Verifying that soil has been removed can be accomplished in a
number of ways depending on the degree of tolerable contamination.
Two critical examples include dairy and pharmaceutical applications.
A common dairy method is to take bacterial cultures using swabs
following very defined procedures. This indicates whether
disinfection has been sufficient to reach accepted levels. In
pharmaceutical applications, tanks can be coated with proteins other
substances that fluoresce under UV light. Inspection using this
method shows any weakness to the washing process.
If your validation process also demands verification that the
unit is turning, the sophisticated method is to insert a pressure
sensor into the wall of the tank that can measure the changes in
pressure on its surface as the spray passes by.

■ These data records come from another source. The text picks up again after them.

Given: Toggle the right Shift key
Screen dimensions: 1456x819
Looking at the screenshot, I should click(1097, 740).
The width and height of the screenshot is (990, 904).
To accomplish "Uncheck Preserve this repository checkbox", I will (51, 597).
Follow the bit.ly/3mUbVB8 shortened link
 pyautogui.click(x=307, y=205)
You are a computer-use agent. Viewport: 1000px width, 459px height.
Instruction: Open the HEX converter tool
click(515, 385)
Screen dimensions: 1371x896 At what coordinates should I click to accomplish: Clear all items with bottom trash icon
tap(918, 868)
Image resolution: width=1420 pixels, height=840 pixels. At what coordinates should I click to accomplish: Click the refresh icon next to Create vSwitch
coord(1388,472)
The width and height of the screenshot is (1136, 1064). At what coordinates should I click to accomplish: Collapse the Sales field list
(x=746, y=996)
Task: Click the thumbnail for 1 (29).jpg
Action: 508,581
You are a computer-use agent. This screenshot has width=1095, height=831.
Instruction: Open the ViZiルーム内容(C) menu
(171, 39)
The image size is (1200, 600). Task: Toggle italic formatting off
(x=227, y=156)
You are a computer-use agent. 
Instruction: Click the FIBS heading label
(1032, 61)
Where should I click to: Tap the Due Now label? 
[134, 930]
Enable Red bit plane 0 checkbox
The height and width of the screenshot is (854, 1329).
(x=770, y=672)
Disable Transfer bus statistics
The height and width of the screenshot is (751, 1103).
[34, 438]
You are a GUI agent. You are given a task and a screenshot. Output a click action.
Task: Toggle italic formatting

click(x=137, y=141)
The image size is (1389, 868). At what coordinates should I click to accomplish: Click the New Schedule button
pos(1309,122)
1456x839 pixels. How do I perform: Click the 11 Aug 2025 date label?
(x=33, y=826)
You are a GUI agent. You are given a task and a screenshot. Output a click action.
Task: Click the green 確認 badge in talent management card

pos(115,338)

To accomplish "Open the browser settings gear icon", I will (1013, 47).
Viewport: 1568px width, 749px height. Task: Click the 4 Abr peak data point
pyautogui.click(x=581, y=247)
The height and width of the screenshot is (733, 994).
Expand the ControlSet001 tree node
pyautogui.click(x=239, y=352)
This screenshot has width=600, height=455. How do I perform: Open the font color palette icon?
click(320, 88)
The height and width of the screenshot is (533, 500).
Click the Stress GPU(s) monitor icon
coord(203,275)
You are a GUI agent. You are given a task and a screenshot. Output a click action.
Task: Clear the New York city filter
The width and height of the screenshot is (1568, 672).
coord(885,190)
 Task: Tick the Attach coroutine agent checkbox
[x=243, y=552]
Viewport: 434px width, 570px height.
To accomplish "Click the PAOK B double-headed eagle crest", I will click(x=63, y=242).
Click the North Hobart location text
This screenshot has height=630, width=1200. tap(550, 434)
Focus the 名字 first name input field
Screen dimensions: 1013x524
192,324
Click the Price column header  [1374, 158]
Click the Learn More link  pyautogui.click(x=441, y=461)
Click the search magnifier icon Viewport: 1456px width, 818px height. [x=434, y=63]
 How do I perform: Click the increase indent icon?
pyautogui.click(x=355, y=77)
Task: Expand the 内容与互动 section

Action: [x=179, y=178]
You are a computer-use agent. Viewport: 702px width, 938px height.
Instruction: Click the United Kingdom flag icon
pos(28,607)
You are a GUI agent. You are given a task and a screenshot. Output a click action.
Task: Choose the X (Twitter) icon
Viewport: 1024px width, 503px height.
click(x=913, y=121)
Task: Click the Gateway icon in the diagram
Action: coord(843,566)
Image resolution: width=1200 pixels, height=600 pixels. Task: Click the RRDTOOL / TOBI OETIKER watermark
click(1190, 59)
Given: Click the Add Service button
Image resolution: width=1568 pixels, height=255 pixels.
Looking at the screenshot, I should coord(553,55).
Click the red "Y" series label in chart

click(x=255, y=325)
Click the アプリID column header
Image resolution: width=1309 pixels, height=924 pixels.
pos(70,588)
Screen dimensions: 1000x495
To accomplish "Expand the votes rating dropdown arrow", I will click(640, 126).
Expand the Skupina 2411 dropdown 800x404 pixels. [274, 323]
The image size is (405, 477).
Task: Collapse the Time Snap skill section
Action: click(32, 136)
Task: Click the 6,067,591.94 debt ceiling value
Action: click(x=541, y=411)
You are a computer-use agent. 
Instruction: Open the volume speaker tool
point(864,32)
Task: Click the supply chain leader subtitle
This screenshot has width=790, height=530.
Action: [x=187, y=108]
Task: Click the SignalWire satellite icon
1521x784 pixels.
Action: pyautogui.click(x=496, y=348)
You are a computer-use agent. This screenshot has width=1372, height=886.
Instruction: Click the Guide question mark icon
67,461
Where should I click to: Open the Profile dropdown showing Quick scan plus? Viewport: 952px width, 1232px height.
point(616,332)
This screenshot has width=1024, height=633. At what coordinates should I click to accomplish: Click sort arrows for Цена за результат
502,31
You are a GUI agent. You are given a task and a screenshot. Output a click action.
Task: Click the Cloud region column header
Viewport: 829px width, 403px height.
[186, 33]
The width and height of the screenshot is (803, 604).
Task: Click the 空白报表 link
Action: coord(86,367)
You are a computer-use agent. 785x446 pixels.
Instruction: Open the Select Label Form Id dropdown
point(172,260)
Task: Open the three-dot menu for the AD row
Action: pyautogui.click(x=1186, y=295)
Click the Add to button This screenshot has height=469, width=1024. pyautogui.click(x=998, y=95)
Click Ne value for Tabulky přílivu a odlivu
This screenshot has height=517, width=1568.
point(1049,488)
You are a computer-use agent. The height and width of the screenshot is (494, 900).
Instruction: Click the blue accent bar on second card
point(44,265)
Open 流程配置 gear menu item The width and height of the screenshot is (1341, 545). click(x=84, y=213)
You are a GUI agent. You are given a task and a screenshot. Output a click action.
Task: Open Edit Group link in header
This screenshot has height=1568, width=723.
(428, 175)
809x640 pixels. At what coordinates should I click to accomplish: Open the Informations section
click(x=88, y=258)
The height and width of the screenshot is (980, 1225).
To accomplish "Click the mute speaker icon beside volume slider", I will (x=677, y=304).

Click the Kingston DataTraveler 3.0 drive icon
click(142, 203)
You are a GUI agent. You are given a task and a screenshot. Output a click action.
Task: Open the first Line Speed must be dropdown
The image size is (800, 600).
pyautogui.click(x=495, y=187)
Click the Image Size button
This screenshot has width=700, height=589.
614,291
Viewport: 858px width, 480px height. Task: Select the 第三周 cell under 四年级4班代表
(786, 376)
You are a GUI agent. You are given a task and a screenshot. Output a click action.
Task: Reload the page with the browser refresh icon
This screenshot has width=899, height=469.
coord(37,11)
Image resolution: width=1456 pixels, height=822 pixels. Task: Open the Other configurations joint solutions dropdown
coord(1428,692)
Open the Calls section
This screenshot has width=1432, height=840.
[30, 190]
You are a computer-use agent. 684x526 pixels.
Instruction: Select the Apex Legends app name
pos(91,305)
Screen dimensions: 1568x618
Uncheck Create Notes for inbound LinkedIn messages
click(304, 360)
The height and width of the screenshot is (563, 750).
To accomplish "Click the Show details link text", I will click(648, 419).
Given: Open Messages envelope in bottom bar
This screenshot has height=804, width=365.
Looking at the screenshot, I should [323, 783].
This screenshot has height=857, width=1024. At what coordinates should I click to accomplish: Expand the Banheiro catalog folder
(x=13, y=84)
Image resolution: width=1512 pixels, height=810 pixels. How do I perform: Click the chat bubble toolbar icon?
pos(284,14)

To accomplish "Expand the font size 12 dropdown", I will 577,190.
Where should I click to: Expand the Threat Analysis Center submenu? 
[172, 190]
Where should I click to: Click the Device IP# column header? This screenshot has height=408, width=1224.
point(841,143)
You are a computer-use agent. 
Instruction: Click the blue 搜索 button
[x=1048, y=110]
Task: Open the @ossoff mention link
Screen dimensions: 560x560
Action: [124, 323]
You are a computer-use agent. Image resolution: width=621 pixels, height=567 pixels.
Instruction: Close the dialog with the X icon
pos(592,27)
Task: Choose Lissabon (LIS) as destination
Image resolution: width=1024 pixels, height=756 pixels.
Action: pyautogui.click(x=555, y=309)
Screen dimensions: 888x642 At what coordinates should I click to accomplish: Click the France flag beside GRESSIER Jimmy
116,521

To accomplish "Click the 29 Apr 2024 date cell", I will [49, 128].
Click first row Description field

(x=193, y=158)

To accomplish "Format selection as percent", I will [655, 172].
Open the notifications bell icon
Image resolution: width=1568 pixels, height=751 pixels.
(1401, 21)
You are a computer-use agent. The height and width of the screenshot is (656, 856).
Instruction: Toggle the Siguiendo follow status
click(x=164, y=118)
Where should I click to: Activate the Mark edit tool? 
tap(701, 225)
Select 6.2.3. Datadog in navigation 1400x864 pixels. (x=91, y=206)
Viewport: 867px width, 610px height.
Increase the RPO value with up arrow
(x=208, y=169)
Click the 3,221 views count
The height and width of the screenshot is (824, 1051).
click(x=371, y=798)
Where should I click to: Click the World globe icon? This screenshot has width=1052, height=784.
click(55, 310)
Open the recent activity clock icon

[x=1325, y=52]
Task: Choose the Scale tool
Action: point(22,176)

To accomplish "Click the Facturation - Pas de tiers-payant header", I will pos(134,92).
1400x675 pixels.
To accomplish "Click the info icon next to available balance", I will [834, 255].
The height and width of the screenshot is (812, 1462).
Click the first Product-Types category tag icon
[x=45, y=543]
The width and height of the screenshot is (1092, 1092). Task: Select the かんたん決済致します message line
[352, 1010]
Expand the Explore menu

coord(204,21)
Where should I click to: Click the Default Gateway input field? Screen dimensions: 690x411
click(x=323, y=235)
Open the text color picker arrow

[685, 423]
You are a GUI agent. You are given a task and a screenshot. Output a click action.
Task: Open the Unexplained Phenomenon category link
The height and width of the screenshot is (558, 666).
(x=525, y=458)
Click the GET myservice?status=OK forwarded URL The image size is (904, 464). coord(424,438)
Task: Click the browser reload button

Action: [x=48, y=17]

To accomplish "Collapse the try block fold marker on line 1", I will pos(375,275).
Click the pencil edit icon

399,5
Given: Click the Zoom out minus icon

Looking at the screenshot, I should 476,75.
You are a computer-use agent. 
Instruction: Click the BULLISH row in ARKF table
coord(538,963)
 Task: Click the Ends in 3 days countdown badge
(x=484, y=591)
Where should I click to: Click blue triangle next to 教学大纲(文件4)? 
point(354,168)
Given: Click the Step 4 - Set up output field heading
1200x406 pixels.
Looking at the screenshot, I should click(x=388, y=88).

There should be
regular undulations in the measurement at the same frequency of the
nozzle's rotation. A cruder method would be to listen through the
wall of the tank using a stethoscope or similar device for the same
pulsation's.
These examples are at the high end of the spectrum. In less
critical applications, you can verify cleaning and mechanical
performance through regular inspection. The problem is that any loss
of vigilance in your inspection regimen could result in a
contaminated batch of product. Tank washers, like most things in
life, are not foolproof or infallibly reliable.
Conclusion
While not the silver bullet for every situation,
tank washing nozzles can fill an important role for cleaning all
manner of product handling equipment. When used properly through
careful analysis and engineering, they can perform even the most
critical operations easily and economically. In the process, your
maintenance personnel stay outside the confined spaces, away from
potentially harmful chemical contact.